● WHAT THIS EXERCISE ASKS
(a) Please quote the passage on studying in Finland below, starting at "For an international" and ending at "exploration or relaxation.".
(b) Answer these questions from the passage on studying in Finland below, not from the data:
(i) What figure is Finland's population said to be nearing?
(ii) How many higher education institutions does Finland have?
(iii) How many English-speaking degree programmes are available across the country?
(c) Carry on the passage on studying in Finland below from its last sentence.

··· SELECTED TEXT

When it comes to top quality education, Finland is one of the first countries that comes to mind. A Nordic country with a population nearing 5.5 million, Finland has succeeded in not only keeping up with educational progress, but also excelling at setting a global standard.
A member of the European Union and home to 39 higher education institutions, Finland is a good choice for students from around the world. An egalitarian society where knowledge and lifelong learning are highly valued, Finland offers a great social setting to foster your learning and personal growth.
For an international student, life in Finland is enhanced by the convenience offered by high-level infrastructure and technology, the security of living in one of the safest countries in the world, and the enjoyment offered by the nature with four distinct seasons that all have their unique flavor.
Finland is one of the most environment-conscious countries in the world, and as a result, almost everyone is participating in ways to be eco-friendly. Nature is an integral part of the Finnish way of life for a very simple reason: it is everywhere.
In Finland, bustling city life meets peaceful nature scenes within a walking distance. The towns and cities accommodate activities for all seasons, and provide plenty of opportunities for exploration or relaxation.
Higher education institutions are internationally-minded and there are over 400 English-speaking degree programmes available across the country. Largely state funded, the institutions offer top quality teaching that is accessible to all. Campuses balance natural settings with high-tech facilities for all students to enjoy.

······
··· DATA LINES

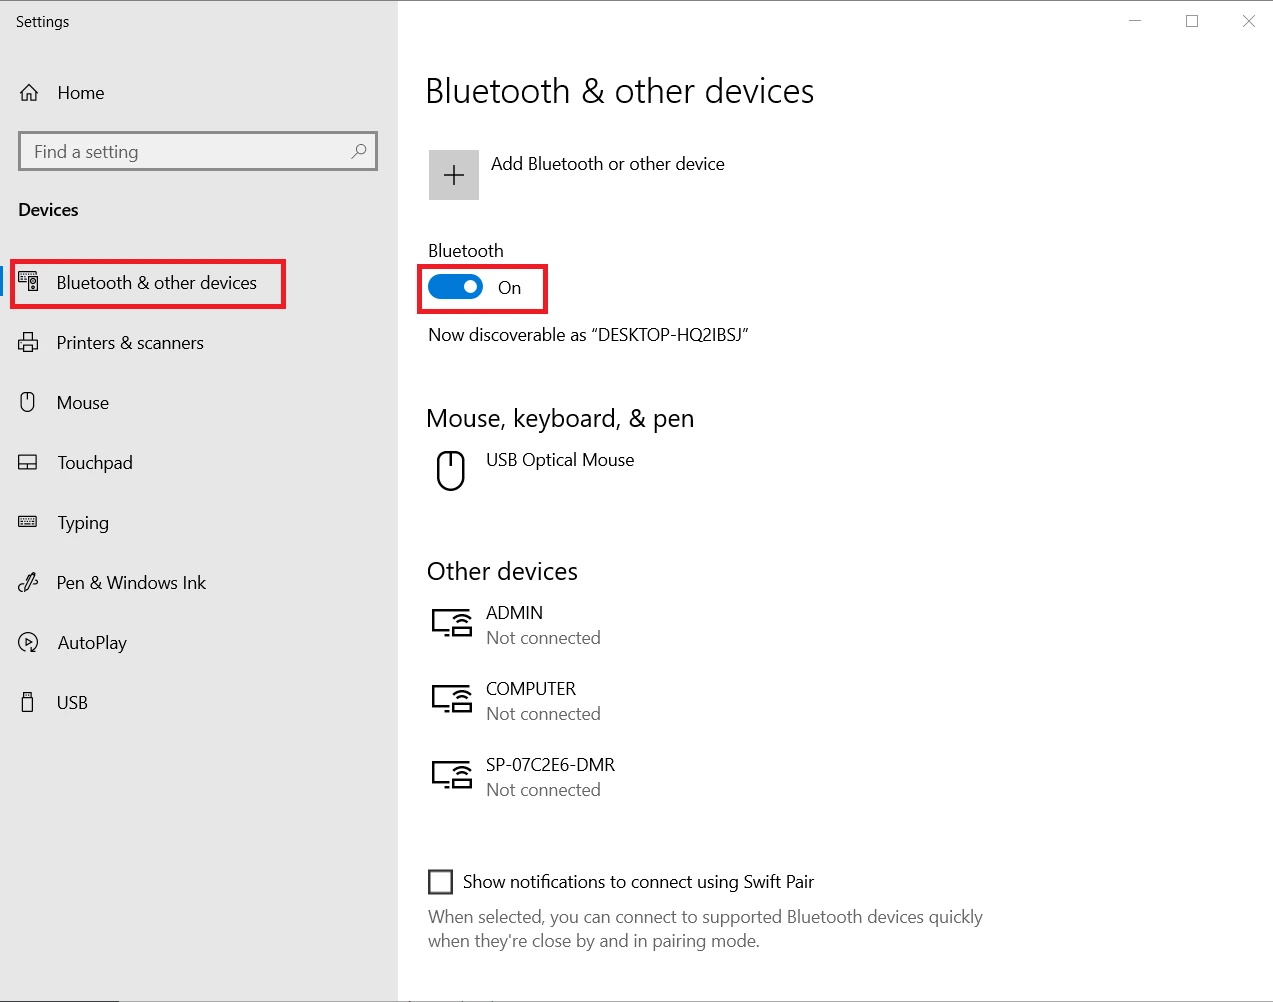Image resolution: width=1273 pixels, height=1002 pixels.
Task: Select the Touchpad icon in sidebar
Action: (x=28, y=462)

······

● FINAL RESULTS
(a)
For an international student, life in Finland is enhanced by the convenience offered by high-level infrastructure and technology, the security of living in one of the safest countries in the world, and the enjoyment offered by the nature with four distinct seasons that all have their unique flavor.
Finland is one of the most environment-conscious countries in the world, and as a result, almost everyone is participating in ways to be eco-friendly. Nature is an integral part of the Finnish way of life for a very simple reason: it is everywhere.
In Finland, bustling city life meets peaceful nature scenes within a walking distance. The towns and cities accommodate activities for all seasons, and provide plenty of opportunities for exploration or relaxation.

(b)
(i) 5.5 million
(ii) 39
(iii) Over 400

(c)
Being a student in Finland has many advantages. From high-tech labs to well-stocked libraries, university campuses are equipped with all the facilities that knowledge-hungry students need. A degree from one of the world-quality Finnish higher education institutions is your natural first step to paving the way for a great career in your field, whether it be academia or more practical sectors.
Finland is a human-scaled, cosy country, with cities and towns designed for people, not just cars. Rush-hours are a rarity.
Our higher education institutions are small enough to operate functionally and effectively. They are all internationally oriented with special regional features, and you can choose between very different study environments ranging from larger urban campuses to close-to-nature campuses.
Higher education institutions are highly autonomous, but largely funded by the Ministry of Education and Culture. Therefore the Ministry also closely oversees the quality of teaching. These efficiently managed institutions:
- react to the needs of the society, and business and industry in their curricula and teaching
- provide a wide range of high-quality programmes in English for exchange and degree students at all levels of education
- give their students transferrable skills on which they can build their future in academic fields and in the job market.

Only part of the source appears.